### [Stored items]
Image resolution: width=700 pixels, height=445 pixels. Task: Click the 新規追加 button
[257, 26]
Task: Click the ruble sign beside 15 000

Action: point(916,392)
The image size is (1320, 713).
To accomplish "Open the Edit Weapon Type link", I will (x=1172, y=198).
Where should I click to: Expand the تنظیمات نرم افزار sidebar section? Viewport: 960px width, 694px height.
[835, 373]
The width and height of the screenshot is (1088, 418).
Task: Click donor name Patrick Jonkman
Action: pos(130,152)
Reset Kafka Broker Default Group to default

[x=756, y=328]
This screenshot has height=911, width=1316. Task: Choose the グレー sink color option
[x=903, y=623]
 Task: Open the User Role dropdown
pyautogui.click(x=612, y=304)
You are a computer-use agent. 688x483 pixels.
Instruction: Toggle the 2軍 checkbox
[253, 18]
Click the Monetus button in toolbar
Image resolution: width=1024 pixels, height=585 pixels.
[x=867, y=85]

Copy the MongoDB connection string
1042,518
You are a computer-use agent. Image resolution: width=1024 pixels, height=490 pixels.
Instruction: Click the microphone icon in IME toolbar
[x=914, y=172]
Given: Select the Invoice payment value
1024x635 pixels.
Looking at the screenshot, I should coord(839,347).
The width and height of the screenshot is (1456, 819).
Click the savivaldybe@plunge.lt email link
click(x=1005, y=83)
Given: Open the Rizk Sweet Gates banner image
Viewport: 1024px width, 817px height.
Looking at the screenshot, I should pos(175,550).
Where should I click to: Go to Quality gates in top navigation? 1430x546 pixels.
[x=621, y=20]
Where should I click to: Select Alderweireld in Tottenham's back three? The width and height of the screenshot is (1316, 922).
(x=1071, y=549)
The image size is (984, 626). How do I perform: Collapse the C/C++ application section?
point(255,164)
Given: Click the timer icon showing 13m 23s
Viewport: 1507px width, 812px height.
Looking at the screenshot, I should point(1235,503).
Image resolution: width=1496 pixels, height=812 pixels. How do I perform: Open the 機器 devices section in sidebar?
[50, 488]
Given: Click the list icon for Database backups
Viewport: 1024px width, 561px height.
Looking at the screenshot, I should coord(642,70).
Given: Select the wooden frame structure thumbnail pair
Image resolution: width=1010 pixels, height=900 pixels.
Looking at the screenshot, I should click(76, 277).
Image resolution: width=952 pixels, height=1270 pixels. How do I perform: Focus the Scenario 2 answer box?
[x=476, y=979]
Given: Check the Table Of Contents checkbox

### [Instructions to follow]
Every entry above must appear again in the reply, exactly as it stands.

### [The completed task]
Image resolution: width=700 pixels, height=445 pixels. Task: Click the 新規追加 button
[257, 26]
Task: Click the ruble sign beside 15 000

Action: point(916,392)
The image size is (1320, 713).
To accomplish "Open the Edit Weapon Type link", I will (x=1172, y=198).
Where should I click to: Expand the تنظیمات نرم افزار sidebar section? Viewport: 960px width, 694px height.
[835, 373]
The width and height of the screenshot is (1088, 418).
Task: Click donor name Patrick Jonkman
Action: pos(130,152)
Reset Kafka Broker Default Group to default

[x=756, y=328]
This screenshot has height=911, width=1316. Task: Choose the グレー sink color option
[x=903, y=623]
 Task: Open the User Role dropdown
pyautogui.click(x=612, y=304)
You are a computer-use agent. 688x483 pixels.
Instruction: Toggle the 2軍 checkbox
[253, 18]
Click the Monetus button in toolbar
Image resolution: width=1024 pixels, height=585 pixels.
[x=867, y=85]

Copy the MongoDB connection string
1042,518
You are a computer-use agent. Image resolution: width=1024 pixels, height=490 pixels.
Instruction: Click the microphone icon in IME toolbar
[x=914, y=172]
Given: Select the Invoice payment value
1024x635 pixels.
Looking at the screenshot, I should coord(839,347).
The width and height of the screenshot is (1456, 819).
Click the savivaldybe@plunge.lt email link
click(x=1005, y=83)
Given: Open the Rizk Sweet Gates banner image
Viewport: 1024px width, 817px height.
Looking at the screenshot, I should pos(175,550).
Where should I click to: Go to Quality gates in top navigation? 1430x546 pixels.
[x=621, y=20]
Where should I click to: Select Alderweireld in Tottenham's back three? The width and height of the screenshot is (1316, 922).
(x=1071, y=549)
The image size is (984, 626). How do I perform: Collapse the C/C++ application section?
point(255,164)
Given: Click the timer icon showing 13m 23s
Viewport: 1507px width, 812px height.
Looking at the screenshot, I should point(1235,503).
Image resolution: width=1496 pixels, height=812 pixels. How do I perform: Open the 機器 devices section in sidebar?
[50, 488]
Given: Click the list icon for Database backups
Viewport: 1024px width, 561px height.
Looking at the screenshot, I should coord(642,70).
Given: Select the wooden frame structure thumbnail pair
Image resolution: width=1010 pixels, height=900 pixels.
Looking at the screenshot, I should click(76, 277).
Image resolution: width=952 pixels, height=1270 pixels. How do I perform: Focus the Scenario 2 answer box?
[x=476, y=979]
Given: Check the Table Of Contents checkbox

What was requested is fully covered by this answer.